They bow and rush off, boots splashing up the muddy street.
Larseen, a yellow-robe friend from childhood, joins the rest of us to pull loose stones from the mound. “They’re trapped,” he says, only stopping to tie his ropy hair into a knot on top of his head. “The slab’s huge.”
“De’ral, we need you.”
My phantom emerges from the other side of the street dragging a beam. He drops it, the ground shaking under his giant footfalls as he races toward us.
“Make room!” I shout.
The other savants scramble away in a flurry of colored robes. They don’t have to be told twice.
De’ral picks up a marble column, the stone easily tall as a tree and weighing five times as much. He hefts it aside like a twig. Next he shoves over two cracked slabs of the wall, splitting them apart like halves of a melon. He’s angry, my phantom. But his anger is not directed at me.
“Someone should’ve discovered this victim sooner.”
Yes.
“Careful now,” I say to him.
De’ral grunts in my head and unearths the last pieces of mortar and debris.
“What do we have?” Piper arrives out of breath. Her twin-headed snake, a healer phantom, coils around her neck, tasting the air with bright blue tongues.
We brush aside the last of the dirt, revealing a girl. Average height, long dark hair. At least I think it’s dark. It’s hard to tell with the thick film of rock dust covering her from head to toe.
“I don’t recognize her.” Piper takes her pulse as she speaks.
The others shake their heads. “Too much bruising. Her face…
Samsen’s voice trails off.
“Bring the stretcher.” Piper waves the youngsters in.
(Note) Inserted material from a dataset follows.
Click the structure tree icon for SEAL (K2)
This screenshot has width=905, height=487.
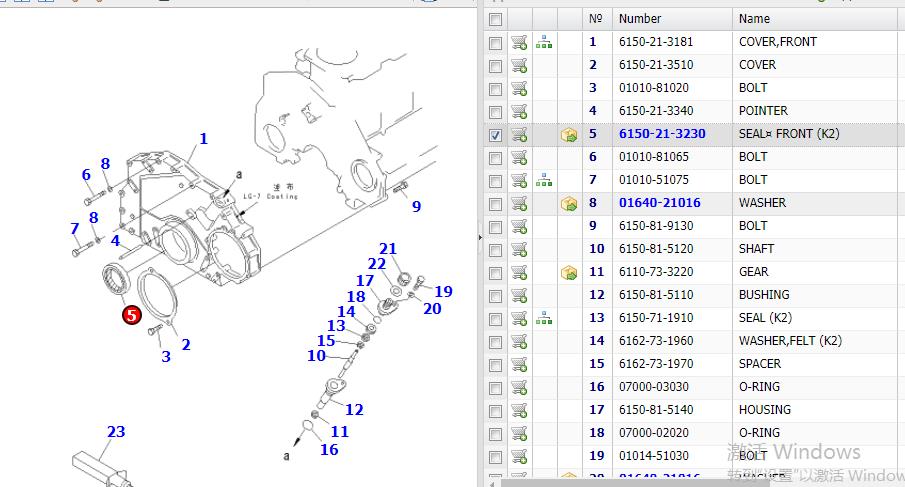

She rolls up her sleeves, the orange of her robe—the color reserved for highly accomplished savants—contrasting the dark skin of her forearms. The healer’s many braids are frazzled and coming out of the wooden beads. But her eyes are steady and focused.
We lift her onto the stretcher. When Piper’s phantom sinks fangs into the wounded girl’s neck and then releases healing elixir, the victim’s eyes fly open and she gasps.
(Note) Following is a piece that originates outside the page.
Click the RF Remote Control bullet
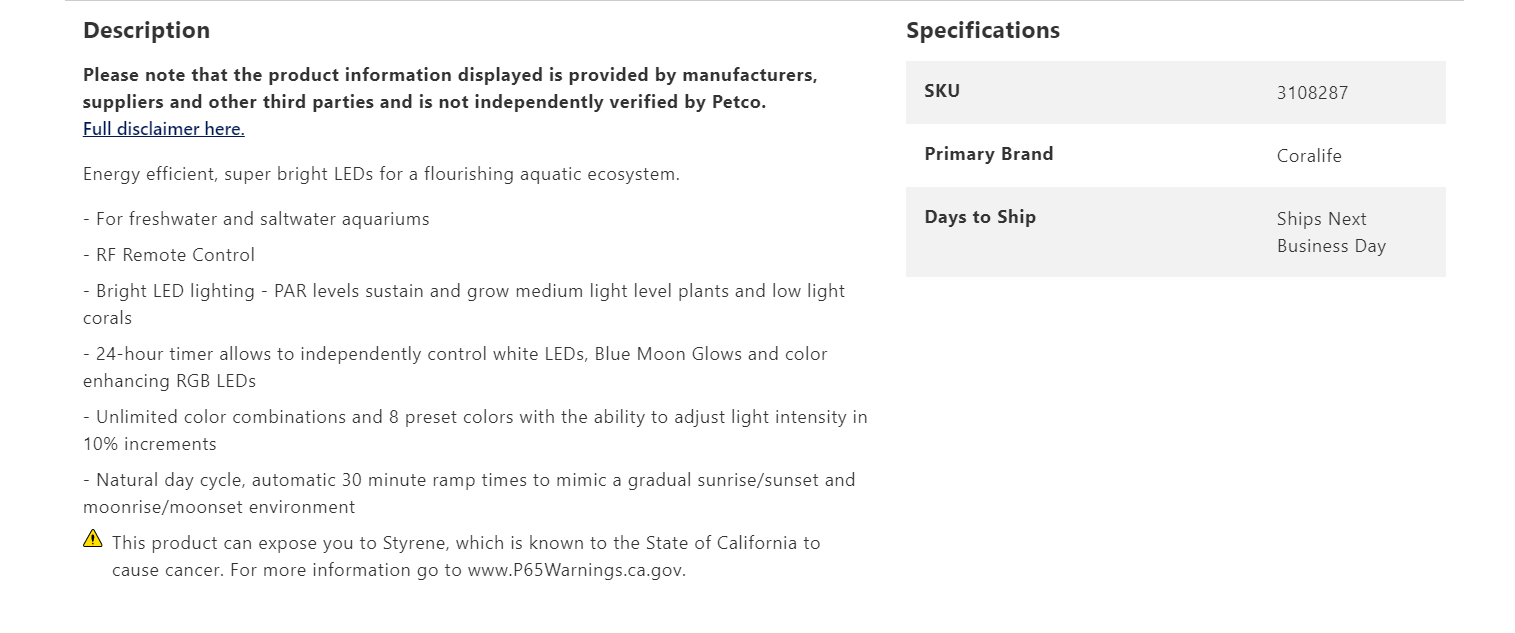169,255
“You’re safe now. Just breathe.” Piper motions us to carry her to the healer’s hall, inside the heart of the Sanctuary.
But first, I dip one knee to the ground, bringing De’ral back in. He growls but complies. I’ll not leave my phantom up to stomp around unsupervised. Learned that lesson long ago.
“Are there any others?” I ask Belair and Larseen. The injured had been rescued days ago. So we thought. I shudder, trying to imagine how we could have missed the girl, buried here for so long.
Belair’s eyes lose focus as he silently instructs his big cat. The beast jumps from slab to boulder to broken column, ears pricked, nose to the wreckage, sensing for signs of life as other phantoms had done after the collapse. Larseen does the same with his caller, a jackal with black ears and tail that leaves trails like smoke from a chimney.
“She was the only one,” Larseen says, and Belair confirms it.
I nod, and Belair and Lars kneel to the ground, bringing their phantoms in. The four of us lift the stretcher and follow Piper, jogging up the street and through the Sanctuary gates at the top of the city. Repairs are in progress here, too, but we have to detour around a giant boulder lodged in front of the library doors. They need me and De’ral to move that one, but we haven’t gotten to it yet.
“Tann and his catapults.” My jaw works side to side.
De’ral rolls under my skin. We’ll make him pay.
I don’t know when, or even how, but I mentally nod in agreement.
The air in the healer’s hall is warm and smells of herbs. I scan
across the rows of beds for Ash’s cot, the one she’s laid in every day for the last month. My spine chills when I see it empty. “Where is she?” I say it louder than I mean to. But this is Ash I’m asking after. I can’t catch my breath at the thought of…
Stop worrying, De’ral says. It’s not like she’s lost.
“Where is she then?” It’s only been a few days since she’s recovered enough to hold a conversation. What are they doing letting her wander around the city on her own?
Not wandering either. De’ral answers. She’s at the lookout.
How my phantom knows her whereabouts, a non-savant no less, is unexplainable. But he always does.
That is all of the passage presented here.